Extract provided ▸

Singapore ranks first in the 2022 Safety Perceptions Index with a score of 0.04 and is also one of the top 10 most peaceful countries in the 2022 Global Peace Index.
Singapore’s level of risk was consistently low across all five domains: health, personal, violence, environment and the workplace, as well as every risk theme (worry, likelihood and experience), with only one indicator having a response rate higher than 10%. Singapore also had the lowest overall score for both men and women and was ranked amongst the top ten in every domain and theme.
Violence and Environmental Risk
Singapore performed especially well on the violence and environment domains, being ranked first for both men and women across these two areas. Just 2.8% of Singaporeans reported that they felt it was very likely that violent crime could cause them serious harm in the next two years. However there were noticeable differences in the perceptions between men and women, with 0.8% of men and 4.8% of women stating that it was ‘very likely’.
Perceptions on threat of Climate Change
Despite the low level of risk from severe weather, a high number of Singaporeans stated that they felt climate change was a ‘very serious threat’. Over 70% of Singaporeans had serious concerns about climate change, a much higher level than other countries with comparable levels of overall risk. The threat of sea level rise from climate change, rising average temperatures, as well as an increase in extreme weather events and average rainfall have all been noted as serious risks by the Singaporean government (1).
Perceptions on Food Safety (Health Risk)
The one area where Singapore was not ranked at the apex of the Index was food safety. Close to 11% of Singaporeans reported suffering serious harm or knowing someone who had suffered serious harm from eating food in the past two years. This was a higher rate than 25 other countries, with five countries in the Asia-Pacific region all recording lower rates of harm from eating food. There was a concurrent worry about the risk of eating food, with 9.4% of respondents reporting that they were ‘very worried’, however, only 3.8% of people felt that it was very likely they would suffer serious harm in the next two years from eating food.
Singapore has a higher level of trust in institutions than most countries, including many countries with similarly low levels of risk. This is reflected in attitudes towards both the government and traditional media. 80% of Singaporeans reported that they would look to the government to provide information on food safety, with just over 80% stating they would look to traditional media for information on food safety. Most other low risk countries showed a strong distrust of traditional media, with between 30 – 80% of people in low-risk countries reporting that they would not look to the media for food safety advice.
Singaporeans also demonstrated a strong ability to correctly assess the risk of extreme events occurring. Fewer than 1% of Singaporeans reported that they were likely to be in an airplane accident, drown or be struck by lightning. However, there were a small number of risks where the country was more worried than the global average. Over half of Singaporeans reported being worried about online misinformation; with 43% being worried about online fraud and 28% expressing worry about online bullying.
This is an excerpt from the 2022 Safety Perceptions Index report available for free download. It should be noted that the data for the Index was collected in 2019, and thus predates the COVID-19 pandemic.

Dataset records ▸

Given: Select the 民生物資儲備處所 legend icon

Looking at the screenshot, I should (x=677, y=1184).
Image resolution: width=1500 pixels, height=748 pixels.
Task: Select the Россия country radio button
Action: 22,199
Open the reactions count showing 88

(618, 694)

Work request ▸
Reproduce word for word the part of the text on Singapore's safety perceptions that starts at "Singapore ranks first" and stops after "Global Peace Index.".

Answer below ▸
Singapore ranks first in the 2022 Safety Perceptions Index with a score of 0.04 and is also one of the top 10 most peaceful countries in the 2022 Global Peace Index.